For the duration of the mine's remaining operational history, it was run by De Beers up to 1972, when it was deproclaimed. De Beers did however retain prospecting rights on the property until 2002.

==Production life==
About 9.6 million carats (1,900 kg) of jewel-quality diamonds were extracted during the mine's century of operation, interrupted only by the two World Wars and the Great Depression. After thirty-nine years of open-pit mining, underground mining began in 1909, and continued until its eventual closure on May 28, 1971; less than a year after the centenary of the first diamond discovery in the area. Since then, an Open Mine Museum and the Jagers Mining Village have opened as tourist attractions at the site.

Research by historian Steve Lunderstedt in 2005 confirmed that the mine was the biggest hand-excavated hole in the world at 19.65 ha, slightly larger than the Big Hole of 17 ha in Kimberley, which had claimed the title up to then. It is probably not the deepest, though, since the final depth of the Big Hole reached 720 ft or more. Jagersfontein was dug by hand to a depth of 660 ft by 1911.

Currently, the mine area is closed to the public.

===Jagersfontein riots===
Several miners strikes or ‘riots’ occurred between 1913 and 1914 in mines Koffiefontein, Klipdam, Randfontein, Kimberley, Premier mines and Jagersfontein mines. Deaths due to shootings in Premier mines and well as Jagersfontein mines led to higher publicity than other miners strikes which occurred during that time.

The majority of the miners who worked at these mines were Basotho people who lived in then Basotholand. During their time working in the mines, they lived in hostels which had strict rules for black people which included the necessity for the possession of a pass book.

Issues that affected Sotho people and precipitated riots included: The Great Depression, a drought over South Africa which was particularly severe over Basotholand as well as the first request that the British territories be handed over to the South African Union. The most distressing of these issues was the drought as it, compounded with the economic depression, put much pressure on migrant workers to return money back home to Basotholand.

The ratio of women to men in Jagersfontein was 16:1 which was abnormal for a Free State town and as such a larger proportion of women participated in protests in Jagersfontein compared to others of its time. Nonetheless, authorities in Jagersfontein took drastic action on the women involved in the strikes including an event in March 1913 where police officials sealed off the bantu location, searched each house and demanded pass books at gun-point. Approximately 61 women were arrested, of which almost 50% were coloured.
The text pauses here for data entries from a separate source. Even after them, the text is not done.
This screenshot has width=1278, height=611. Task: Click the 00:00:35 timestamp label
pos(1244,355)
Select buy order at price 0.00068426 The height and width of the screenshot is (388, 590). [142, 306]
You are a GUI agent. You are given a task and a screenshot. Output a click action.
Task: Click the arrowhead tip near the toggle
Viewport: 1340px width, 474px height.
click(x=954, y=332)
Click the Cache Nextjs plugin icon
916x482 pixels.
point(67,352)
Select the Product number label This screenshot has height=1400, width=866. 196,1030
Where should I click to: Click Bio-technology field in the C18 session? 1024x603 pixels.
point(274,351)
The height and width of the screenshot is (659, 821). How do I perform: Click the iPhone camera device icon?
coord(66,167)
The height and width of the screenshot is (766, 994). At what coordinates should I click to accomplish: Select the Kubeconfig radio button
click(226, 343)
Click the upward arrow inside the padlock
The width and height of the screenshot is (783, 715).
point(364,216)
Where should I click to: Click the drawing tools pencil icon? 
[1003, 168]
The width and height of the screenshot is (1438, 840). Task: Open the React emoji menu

Many Basotho people fled back to Basotholand for refuge after the shootings and brutality during the riots.

In 1914, the mining riots resulted in the deaths of 11 Basotho people.

Jagersfontein Mine together with the Koffiefontein mine produced some of the clearest diamonds of all mines in the early 1900s, despite being overshadowed by the mines at Kimberley. Streeter called Jagersfontein's diamonds of the "first water".

The Reitz diamond was first named after Francis William Reitz, then state president of the Orange Free State in which Jagersfontein is located. The following year marked the Diamond Jubilee of Queen Victoria (the 60th anniversary of her coronation) so the gem was renamed the Jubilee Diamond to commemorate the occasion.

===Stockpile dumps reprocessing===
A court case in December 2007, De Beers Consolidated Mines Ltd v Ataqua Mining (Pty) Ltd, related to historic stockpile dumps were found not subject to the Mineral and Petroleum Resources Development Act. All standard National Environmental Management Act processes however still applied.

Limited reprocessing operations at the mine were eventually started in September 2010 by a company named Son Op before it changed its name to Jagersfontein Development.
Reinet Investments of Luxembourg became involved around 2011, but eventually sold out to Stargems Group around early 2022.

==Jagersfontein tailings dam disaster==

On 11 September 2022 a mudslide killed three and hospitalised 40 people as well as leaving many displaced after the mine tailings dam wall failed and burst.